Они поменялись местами. Черт возьми, я не мог понять, как эти сволочные машины умудрились проделать рокировку! А главное - когда они успели? Данные у меня, конечно, были неточные, но не настолько же! 35-й должен был находиться севернее 880-го, а на экране все было наоборот. И они быстро сближались.

Джанс закрыл руками лицо, медленно качая головой из стороны в сторону.

— Времени для принятия решения оставалось всего ничего. Я прикинул — минуты три, не больше. Но сирена тревоги, зараза, не врубалась, и этого я тоже не мог понять. Я в темпе развел их и решил, что разберусь со всеми вопросами позже, когда буду составлять рапорт об инциденте.

И тут они снова поменялись местами.

Я взглянул на Джанса, потом на Карпентера. Тот угрюмо кивнул головой.

— Ты хочешь сказать, Дон, что компьютер перепутал разметку двух самолетов?

Джанс кивнул.

— Всего на пару мгновений. Я не знаю… Может, какая-то накладка с автоответчиками, одновременные сигналы… черт его знает. Что бы там ни было, но в течение нескольких секунд компьютер показывал мне «Панам» как «Юнайтед», а «Юнайтед» как «Панам». - Джанс впервые поднял на меня глаза, и в них была лишь жуткая пустота. — И… понимаете, я должен был… исходя из показаний компьютера… — Он поперхнулся, но, взяв себя в руки, продолжил: - Понимаете, я пытался их развести, но поскольку на экране они были перепутаны, мои указания только подтолкнули их друг к другу.
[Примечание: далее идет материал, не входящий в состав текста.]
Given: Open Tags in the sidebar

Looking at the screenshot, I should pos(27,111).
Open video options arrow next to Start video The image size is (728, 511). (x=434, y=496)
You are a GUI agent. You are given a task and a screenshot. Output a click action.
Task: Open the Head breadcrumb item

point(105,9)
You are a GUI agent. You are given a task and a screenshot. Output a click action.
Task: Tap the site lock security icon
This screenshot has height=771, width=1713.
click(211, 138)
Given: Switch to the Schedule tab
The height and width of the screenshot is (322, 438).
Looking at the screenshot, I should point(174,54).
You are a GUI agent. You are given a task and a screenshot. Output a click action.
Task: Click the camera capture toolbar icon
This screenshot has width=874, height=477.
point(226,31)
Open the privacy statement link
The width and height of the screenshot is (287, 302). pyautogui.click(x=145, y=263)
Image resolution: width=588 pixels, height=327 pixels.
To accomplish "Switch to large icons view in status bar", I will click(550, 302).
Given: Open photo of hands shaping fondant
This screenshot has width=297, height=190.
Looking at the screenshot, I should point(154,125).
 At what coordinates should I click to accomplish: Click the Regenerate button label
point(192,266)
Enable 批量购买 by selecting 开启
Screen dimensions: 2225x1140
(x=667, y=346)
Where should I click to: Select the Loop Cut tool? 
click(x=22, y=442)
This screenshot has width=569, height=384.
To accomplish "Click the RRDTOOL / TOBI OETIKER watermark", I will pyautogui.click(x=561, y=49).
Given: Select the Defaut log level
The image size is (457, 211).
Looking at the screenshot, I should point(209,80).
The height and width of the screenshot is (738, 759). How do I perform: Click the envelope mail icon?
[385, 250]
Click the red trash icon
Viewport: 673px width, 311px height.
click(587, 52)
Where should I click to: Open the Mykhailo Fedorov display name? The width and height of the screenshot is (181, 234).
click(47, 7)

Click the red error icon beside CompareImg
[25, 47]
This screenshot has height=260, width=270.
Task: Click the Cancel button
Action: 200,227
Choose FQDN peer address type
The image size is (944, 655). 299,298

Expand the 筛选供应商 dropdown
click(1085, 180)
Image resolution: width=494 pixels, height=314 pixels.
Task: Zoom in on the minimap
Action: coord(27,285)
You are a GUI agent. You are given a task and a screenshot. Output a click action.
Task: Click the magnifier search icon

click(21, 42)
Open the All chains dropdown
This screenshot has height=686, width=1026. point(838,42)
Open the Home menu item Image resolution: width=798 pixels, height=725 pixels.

Воцарилась недолгая тишина. На лицах моих ребят появились скептические мины, не исключено, что и на моем тоже. Но, глядя на Джанса, невозможно было поверить, чтобы он все это придумал. Он продолжал, по-прежнему спокойно:

— А потом, понимаете, когда компьютер исправил картинку, сразу взвыла сирена тревоги. Я посмотрел — сигналы уже невозможно было различить. Они слились в одну точку.

И эта точка свалилась с экрана вниз.